Your assignment =>
In the Pierre Bouchet biography below, condense the paragraph beginning "Pierre Bouchet was always kind" into a short bulleted list that keeps its main facts.

- Born: 6 January 1752 Lyon, France
- Died: 6 January 1794 (aged 42) Lyon, France
- Citizenship: France
- Known for: first in France to modify then use a knotted-string snare device to ligate and remove uterus and vagina polyps
- Children: Claude-Antoine Bouchet (fr)
- Scientific career
- Fields: Medicine, Surgery
- Institutions: Lyon Hôtel-Dieu
- Academic advisors: Pierre-Joseph Desault

= Pierre Bouchet =

French physician

Pierre Bouchet (6 January 1752 – 6 January 1794) was a French physician born in Lyon.

==Biography==
He was trained in medicine in Paris as Pierre-Joseph Desault's pupil then came home in Lyon Hôtel-Dieu where he became Head Surgeon.

He was the first in France to modify then use a knotted-string snare device to ligate and remove uterus and vagina polyps.

He also practiced internal necrosis surgery and tibia drilling.

His son, Claude-Antoine Bouchet, was the first, in France, to ligate external iliac artery to cure groin aneurysm.

Pierre Bouchet was always kind and good-hearted, so that his fellow citizens held him in the highest regard and esteem. He suffered a stroke and died under arrest on 1794 physically and psychologically exhausted by the Revolutionary armies siege of Lyon after the Revolt of the city against the National Convention.

Available data =>
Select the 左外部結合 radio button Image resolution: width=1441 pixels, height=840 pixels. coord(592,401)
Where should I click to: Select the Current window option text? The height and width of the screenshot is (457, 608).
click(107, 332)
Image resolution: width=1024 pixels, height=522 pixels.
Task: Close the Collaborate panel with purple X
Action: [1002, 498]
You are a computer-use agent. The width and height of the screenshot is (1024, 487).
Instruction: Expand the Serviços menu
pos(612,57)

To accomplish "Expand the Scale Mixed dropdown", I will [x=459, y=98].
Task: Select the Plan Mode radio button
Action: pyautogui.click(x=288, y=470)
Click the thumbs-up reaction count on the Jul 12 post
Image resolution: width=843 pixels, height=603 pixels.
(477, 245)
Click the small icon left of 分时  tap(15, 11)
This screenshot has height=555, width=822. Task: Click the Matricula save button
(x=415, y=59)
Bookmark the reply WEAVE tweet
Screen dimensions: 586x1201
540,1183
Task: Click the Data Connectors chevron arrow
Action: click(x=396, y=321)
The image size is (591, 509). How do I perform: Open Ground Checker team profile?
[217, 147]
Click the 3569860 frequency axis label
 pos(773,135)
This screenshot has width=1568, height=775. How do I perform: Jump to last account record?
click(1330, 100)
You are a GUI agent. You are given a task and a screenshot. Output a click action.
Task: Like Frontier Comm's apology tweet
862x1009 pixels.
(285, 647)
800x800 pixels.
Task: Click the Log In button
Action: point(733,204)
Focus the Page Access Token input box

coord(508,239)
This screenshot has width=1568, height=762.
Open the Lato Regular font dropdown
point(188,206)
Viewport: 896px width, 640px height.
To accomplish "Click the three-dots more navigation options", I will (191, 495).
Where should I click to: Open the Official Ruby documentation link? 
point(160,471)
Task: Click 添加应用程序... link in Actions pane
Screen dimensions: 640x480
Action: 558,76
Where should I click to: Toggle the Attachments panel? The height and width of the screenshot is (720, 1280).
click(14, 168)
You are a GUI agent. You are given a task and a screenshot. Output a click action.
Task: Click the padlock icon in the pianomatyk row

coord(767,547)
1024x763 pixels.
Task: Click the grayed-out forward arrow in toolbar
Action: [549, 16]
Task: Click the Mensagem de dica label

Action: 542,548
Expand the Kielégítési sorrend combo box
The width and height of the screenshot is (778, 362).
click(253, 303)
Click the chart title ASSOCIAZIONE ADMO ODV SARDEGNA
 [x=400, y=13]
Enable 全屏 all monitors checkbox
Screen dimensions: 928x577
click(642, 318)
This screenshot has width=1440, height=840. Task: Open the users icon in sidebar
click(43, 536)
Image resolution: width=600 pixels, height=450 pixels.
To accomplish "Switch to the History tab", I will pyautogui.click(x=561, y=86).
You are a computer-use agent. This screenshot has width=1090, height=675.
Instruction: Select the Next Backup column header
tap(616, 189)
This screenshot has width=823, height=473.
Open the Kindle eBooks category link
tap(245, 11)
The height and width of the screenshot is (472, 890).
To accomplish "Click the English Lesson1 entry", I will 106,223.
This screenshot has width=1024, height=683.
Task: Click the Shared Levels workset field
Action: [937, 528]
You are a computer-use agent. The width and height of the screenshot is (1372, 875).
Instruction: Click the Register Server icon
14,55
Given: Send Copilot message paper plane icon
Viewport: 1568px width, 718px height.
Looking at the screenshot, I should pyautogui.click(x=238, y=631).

Exercise output =>
- Kind and good-hearted; highly regarded and esteemed by his fellow citizens
- Died under arrest in 1794 after a stroke
- Physically and psychologically exhausted by the Revolutionary armies' siege of Lyon, which followed the city's revolt against the National Convention